I wrote a reflection on people’s reactions to the book for Education Post. This is just the tip of the iceberg, but a useful moment of trying to integrate the good, bad, and ugly of what I’ve been hearing in the way of my book’s publication a month ago now. (You can still write reviews, by the way, at Amazon and Good Reads. I read them all and they mean a lot to me.)
One of my favorite things that has come out of the book is that I’ve gotten a few emails from Emerson alumni who want to reminisce about the school. My favorite is from a reader named Jeff, 70-years-old now. He sent me this kindergarten class picture from 1955 (one year after Brown vs. Board), which Stella, my current kindergartener, has fallen madly in love with staring at. She believes she looks exactly like the one third down on the far right, and she’s not all that wrong.

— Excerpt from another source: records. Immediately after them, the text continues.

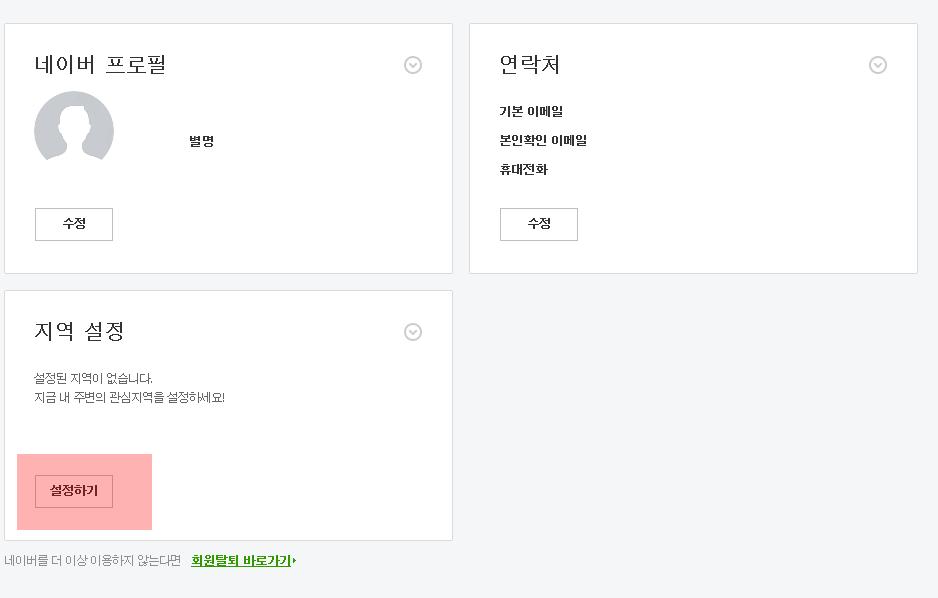The image size is (938, 598).
Task: Click the empty space right of 별명
Action: [x=320, y=141]
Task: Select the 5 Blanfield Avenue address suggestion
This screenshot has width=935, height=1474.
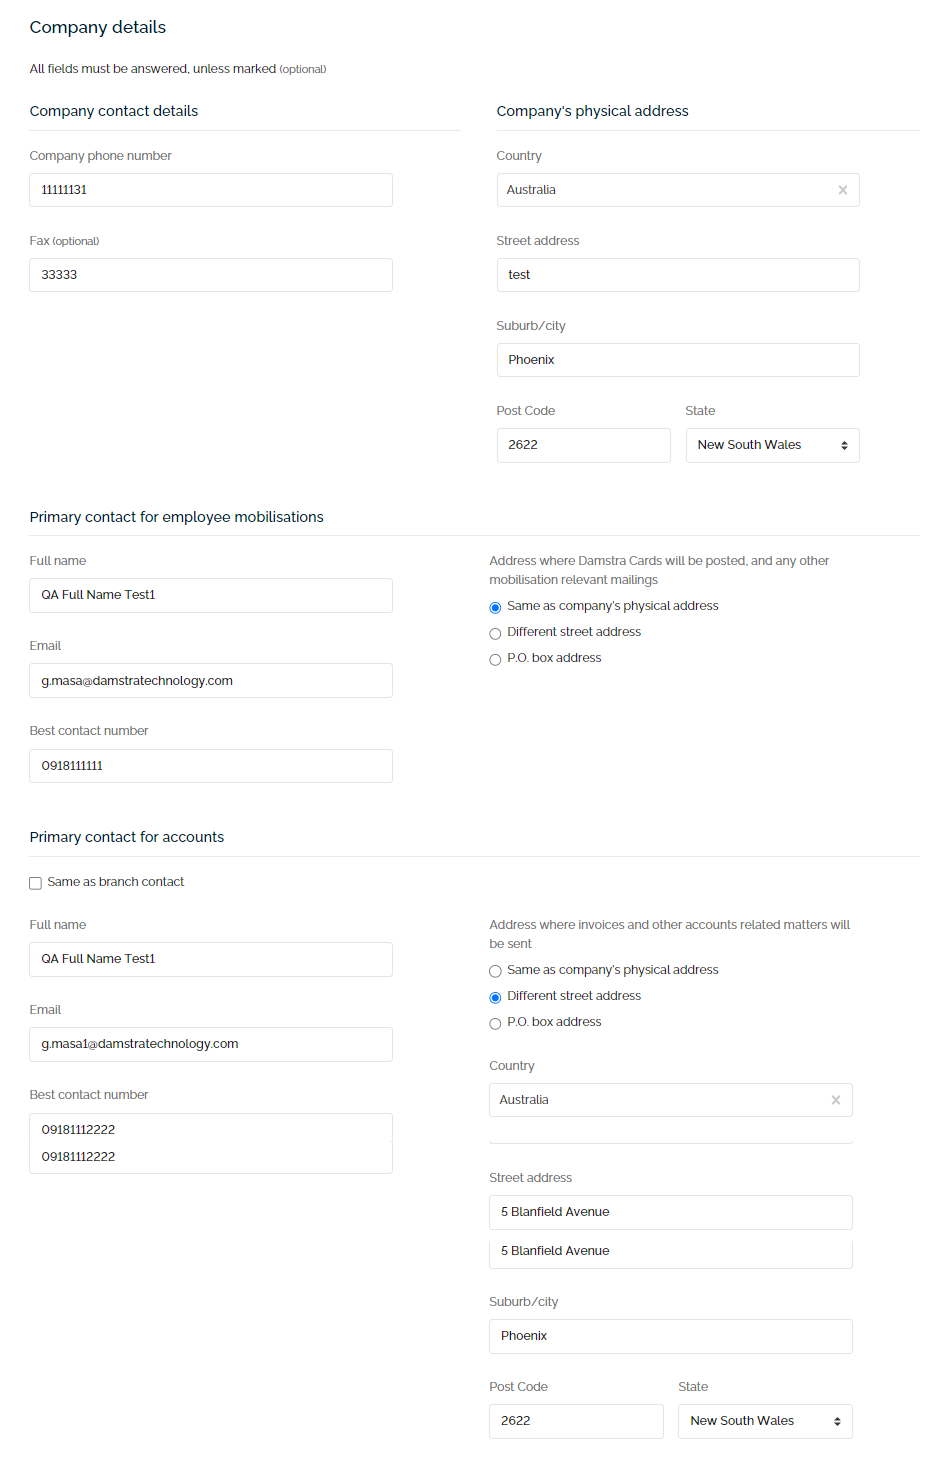Action: pos(670,1251)
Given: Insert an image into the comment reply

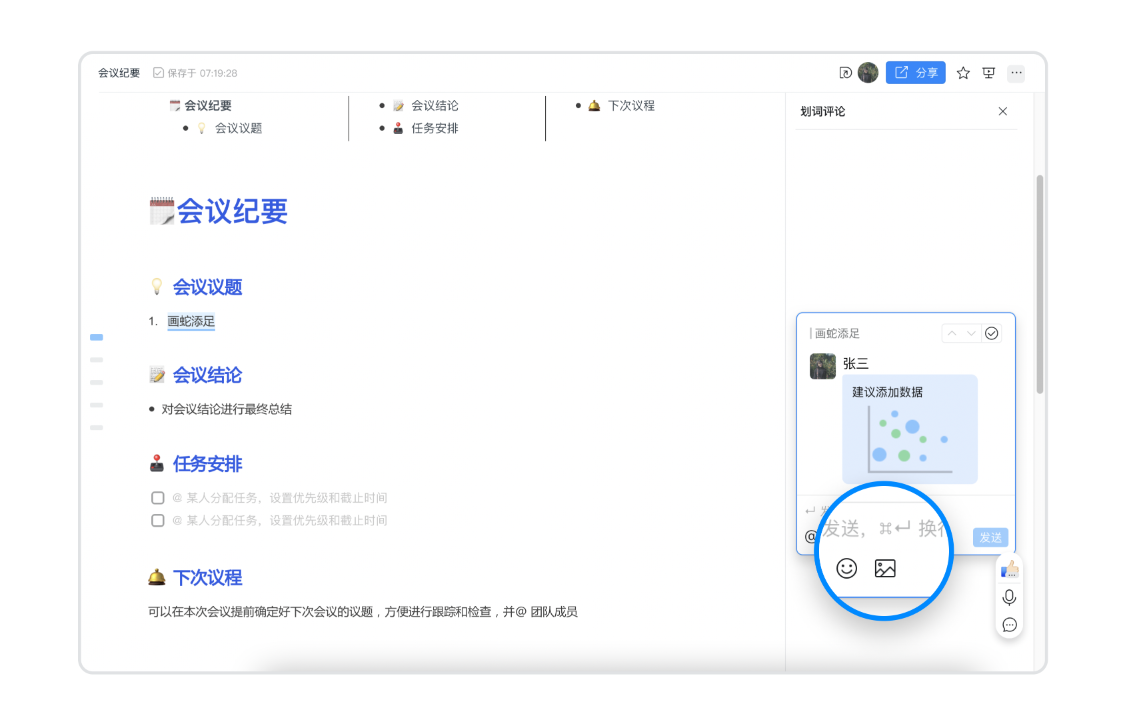Looking at the screenshot, I should tap(883, 569).
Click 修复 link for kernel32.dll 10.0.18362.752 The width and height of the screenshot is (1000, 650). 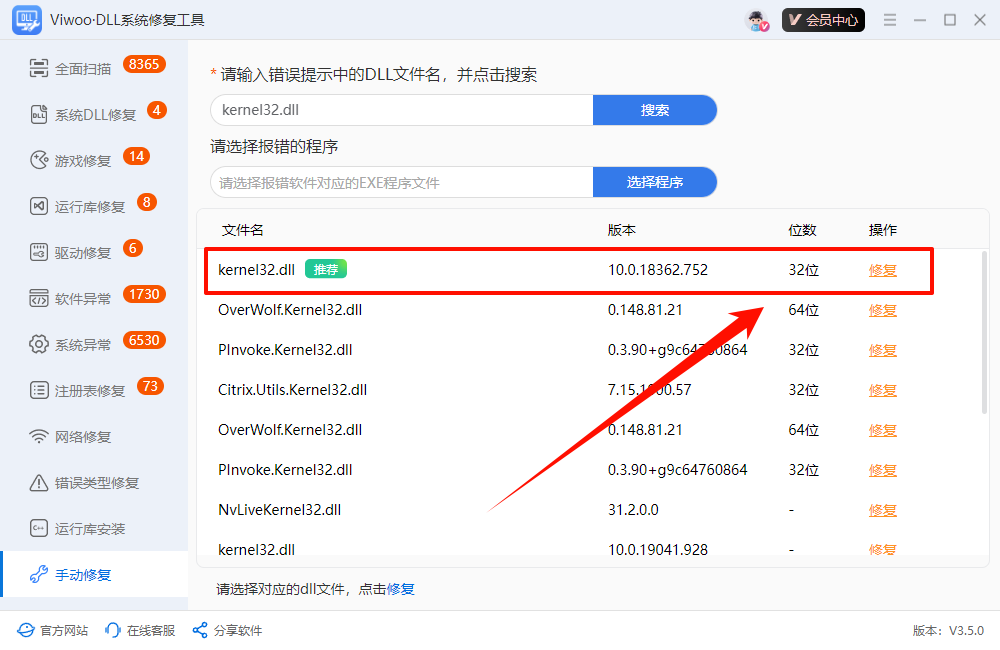pos(882,270)
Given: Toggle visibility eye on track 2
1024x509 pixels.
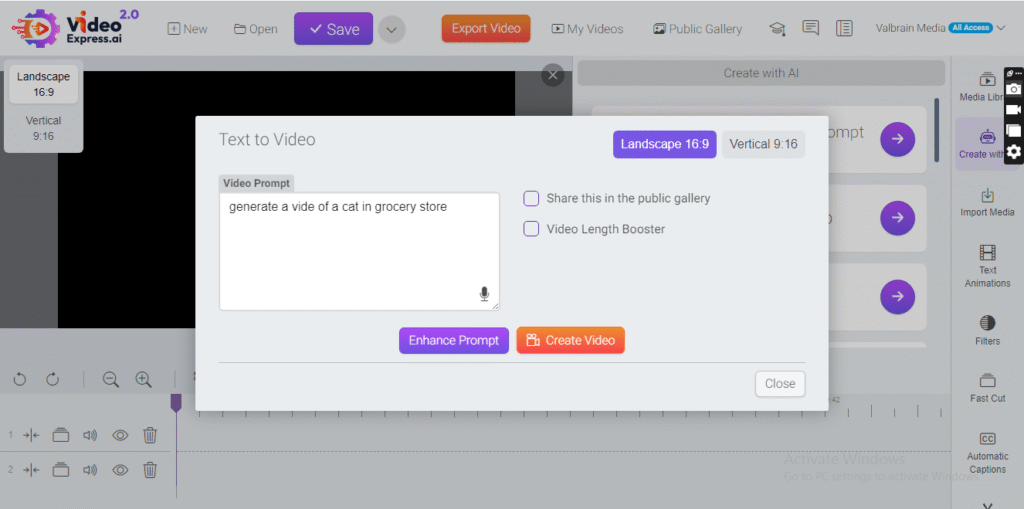Looking at the screenshot, I should [x=120, y=470].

At a wise neighbor’s suggestion, I asked Jeff if he would like to write a letter to the current class and he sent along the most pitch perfect, warm-hearted greeting. It feels like a poem to me. An excerpt here:
I liked most all of the kids, but some I didn’t like as much as some others. That’s okay anyway because we all played together at recess. We played tag and, I don’t know, just ran around.
I got in a fight the first day of kindergarten with Carl “The Carrot” Smith who the teacher, by mistake, made sit next to me at the work table. He had red hair. It was about something stupid and later we were good friends.

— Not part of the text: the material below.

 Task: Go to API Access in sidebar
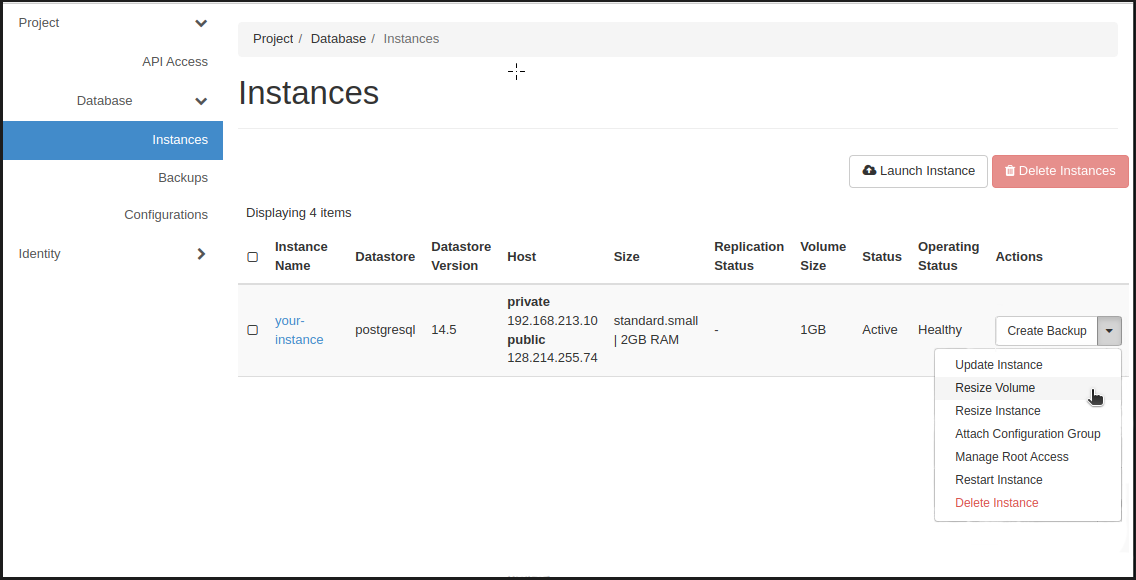174,62
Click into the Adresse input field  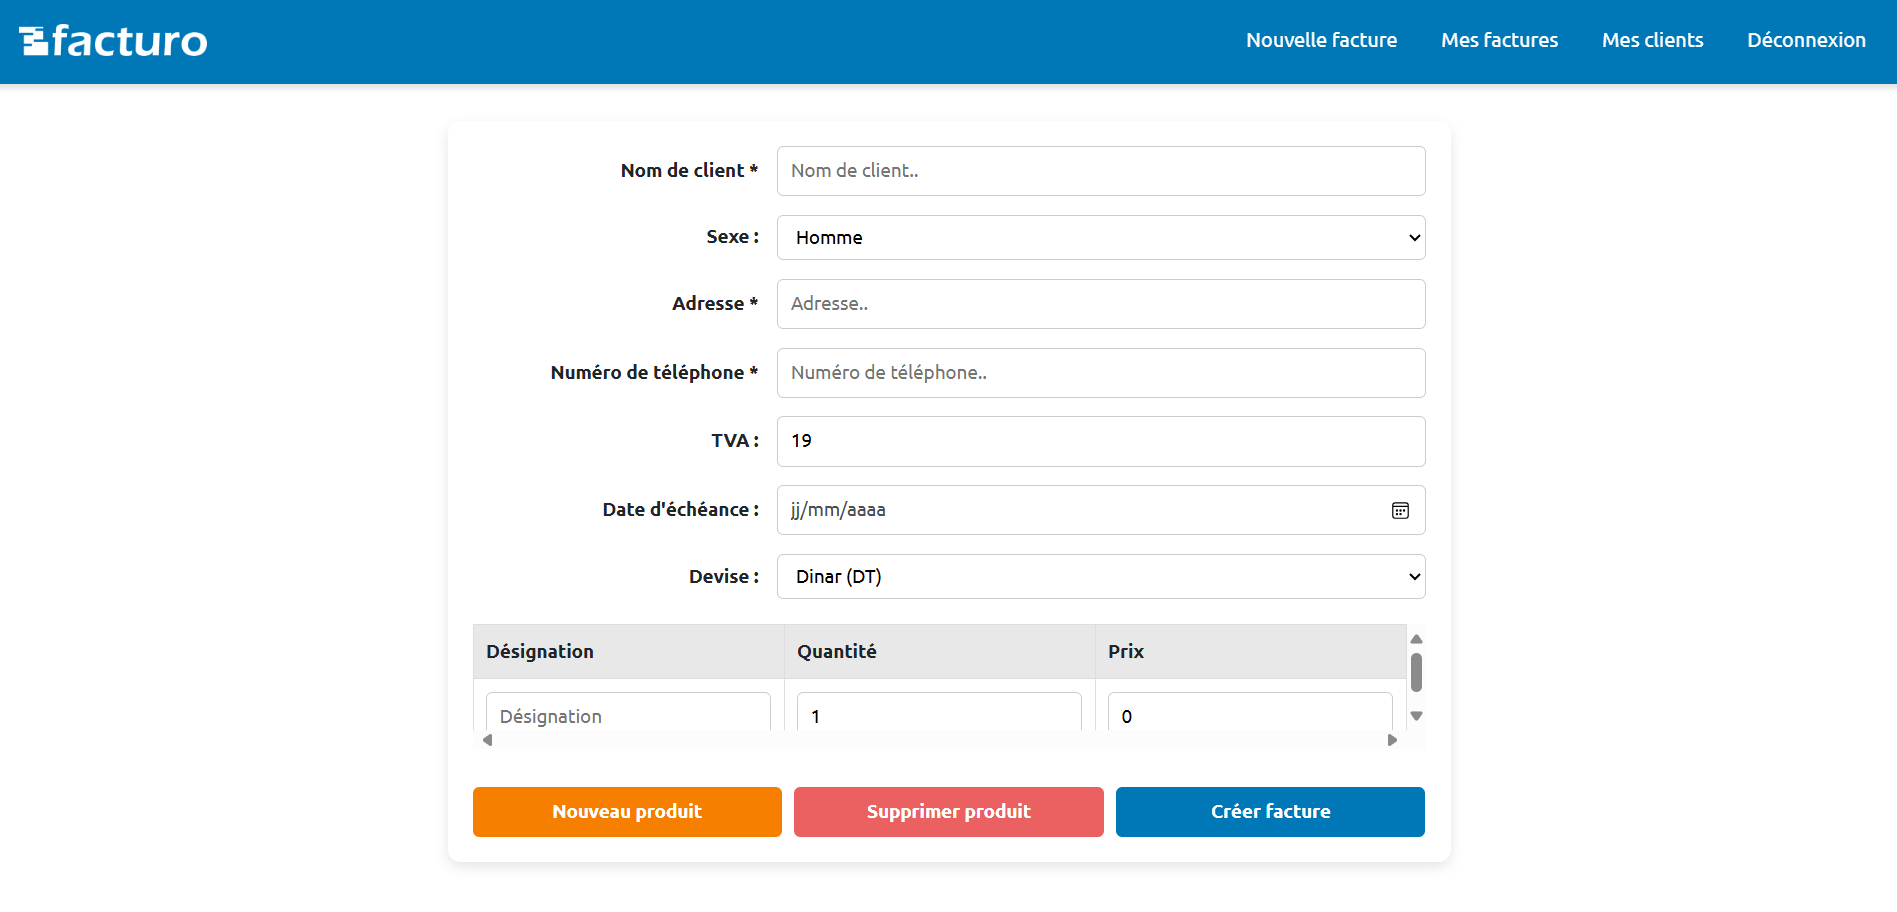pyautogui.click(x=1100, y=304)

“Show and Tell” was fun; I forget now what I showed and what I told.
Are you learning to read yet? Books are always an adventure, like going somewhere new. I like to read. As soon as you learn it, it might become very easy for you, only in the beginning it’s hard with all the letters and then all the new words.
I hate the smell of oranges in lunch bags. Do you bring a lunch bag every day?
I wet my pants one day…maybe more than just one day. That was totally embarrassing. I hid in the bathroom hoping it would dry out. These things can happen.
I think the trees I remember from 1954 are still in the play yard.
Isn’t that just the best? Schools are such magical, memory-filled places, despite all the hang-wringing we do about them.
Thanks Jeff. Thanks readers. You keep me upright in this Tilt-A-Whirl world.
Love C.
P.S. Some of you probably don’t know that, in addition to being a writer, I do a lot of facilitating and also consulting with people and issues I care a lot about. One of my main gigs is that I’m the storyteller-in-residence at a design lab called The Holding Co.—completely focused on care. (I took the lead on this amazing list of movers and shakers in care: the Care 100.) I’ll be facilitating a conversation between two amazing Care 100 honorees on 9/22 at 11am PST. If you’d like to join, RSVP here. It’s free, and bound to make you feel more hopeful about the world we’re creating.
In reference to your reflection in Education Post, I read your book as having the target audience you say you had - white people, particularly those contemplating school-related decisions. I can fully see why many BIPOC readers might cringe to read it, frustrated once again to see where and how white people continue to be stuck, or struggle so hard not to be stuck.
I had to think, then, of Seth Godin's frequent statement that making something simultaneously for all audiences is not necessarily the best way of doing creative work.
You have written something that will benefit many directly and others more indirectly. Specifically, many people will benefit from this book without reading it themselves because others have read it and will have started a process of change.
It did not bother me in the slightest that there was no closure. This is only the earliest part of your journey. I trust and hope you will share later parts of the journey in subsequent writing.
I also appreciate your reflections on the problem of the word 'bravery.' The word is overused today, I think.
Courtney, the piece Jeff sent you is absolutely precious! I NEVER have memories of kindergarten, but Jeff brought back a few! And your piece in Education Post is absolutely brilliant. I admire it more than I can say as an important contribution to the vital, ongoing conversation that “Learning in Public” has generated. The Quaker in me says that I’m moving too close to hero-worship, but I say t’ell with it! Just letting my life speak! Love, P.